Preferably, the adding amount of the cadmium sulfide in the step (2) is that the mass ratio of zinc ferrite to cadmium sulfide in the product is 0.1-0.4: 1; the adding amount of the zinc salt and the iron salt is controlled to be 1: 2.

Preferably, the zinc salt in the step (2) is zinc nitrate, zinc sulfate, zinc chloride or zinc acetate; the iron salt is ferric chloride or ferric nitrate.

Preferably, the molar concentration of the dropwise added sodium hydroxide solution in the step (2) is 2-3 mol/L; the time for stirring is preferably 0.5-1 h.

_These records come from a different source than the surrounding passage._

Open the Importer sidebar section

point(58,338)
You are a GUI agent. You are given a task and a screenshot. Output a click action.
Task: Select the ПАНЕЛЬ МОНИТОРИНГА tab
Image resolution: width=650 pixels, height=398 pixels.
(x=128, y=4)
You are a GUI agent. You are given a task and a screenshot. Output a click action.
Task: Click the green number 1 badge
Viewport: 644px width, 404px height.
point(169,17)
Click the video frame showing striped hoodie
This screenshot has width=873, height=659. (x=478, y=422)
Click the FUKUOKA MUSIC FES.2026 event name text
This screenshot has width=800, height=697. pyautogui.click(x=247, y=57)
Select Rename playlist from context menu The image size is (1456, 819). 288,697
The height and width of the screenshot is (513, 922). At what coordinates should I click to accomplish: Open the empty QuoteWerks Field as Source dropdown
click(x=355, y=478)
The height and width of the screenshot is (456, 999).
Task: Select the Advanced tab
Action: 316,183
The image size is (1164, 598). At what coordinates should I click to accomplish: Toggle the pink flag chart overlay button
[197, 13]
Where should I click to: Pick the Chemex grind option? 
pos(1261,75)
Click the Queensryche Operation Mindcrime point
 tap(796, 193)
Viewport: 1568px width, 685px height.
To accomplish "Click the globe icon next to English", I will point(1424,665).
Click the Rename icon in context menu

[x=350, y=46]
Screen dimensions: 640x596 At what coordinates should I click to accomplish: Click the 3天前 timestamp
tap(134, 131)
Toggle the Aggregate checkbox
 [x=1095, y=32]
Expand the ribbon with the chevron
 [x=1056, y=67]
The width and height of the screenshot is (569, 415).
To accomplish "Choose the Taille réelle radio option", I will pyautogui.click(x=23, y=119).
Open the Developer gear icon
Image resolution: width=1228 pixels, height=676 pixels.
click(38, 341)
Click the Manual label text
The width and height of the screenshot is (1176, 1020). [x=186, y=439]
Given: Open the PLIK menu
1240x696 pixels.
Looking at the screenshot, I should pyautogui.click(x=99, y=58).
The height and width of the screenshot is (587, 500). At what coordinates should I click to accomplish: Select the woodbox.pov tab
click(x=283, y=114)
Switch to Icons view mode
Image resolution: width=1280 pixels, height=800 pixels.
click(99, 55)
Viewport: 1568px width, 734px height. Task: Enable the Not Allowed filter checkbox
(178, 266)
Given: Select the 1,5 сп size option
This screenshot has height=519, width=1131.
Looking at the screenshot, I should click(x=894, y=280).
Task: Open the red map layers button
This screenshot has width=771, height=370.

Preferably, the adding amount of the distilled water in the step (2) is about 60 percent of the fullness of the hydrothermal reaction kettle; after the sodium hydroxide solution is dripped, the fullness of the hydrothermal reaction kettle is about 70 percent.

Has the advantages that:

The preparation method is simple, the cost is low, the operation is simple and convenient, the preparation conditions are easy to obtain and control, the prepared zinc ferrite/cadmium sulfide nanosphere composite visible-light-driven photocatalyst is a green pollution-free high-performance catalyst, the photocatalytic activity is high, the degradation time is short, the effect is good, the magnetism is realized, the separation is easy, and the potential application prospect is realized.

drawings

FIG. 1 is an X-ray diffraction diagram of a zinc ferrite-cadmium sulfide nanosphere composite visible light photocatalyst prepared in examples 1-4 of the present invention;

FIG. 2 is a scanning electron microscope image of the zinc ferrite-cadmium sulfide nanosphere composite visible light photocatalyst prepared in example 2 of the present invention;

FIG. 3 is a transmission electron microscope image of the zinc ferrite-cadmium sulfide nanosphere composite visible light photocatalyst prepared in example 2 of the present invention;

FIG. 4 is a graph showing the degradation effect of the zinc ferrite-cadmium sulfide nanosphere composite visible light photocatalyst prepared in examples 1-4 of the present invention; the vertical axis thereof is the concentration ratio C_t/C₀And represents the ratio of the residual concentration of malachite green to the initial concentration in the solution at the time of sampling.

Detailed Description

The invention will now be further illustrated by reference to specific examples, which are intended to be illustrative of the invention and are not intended to be a further limitation of the invention.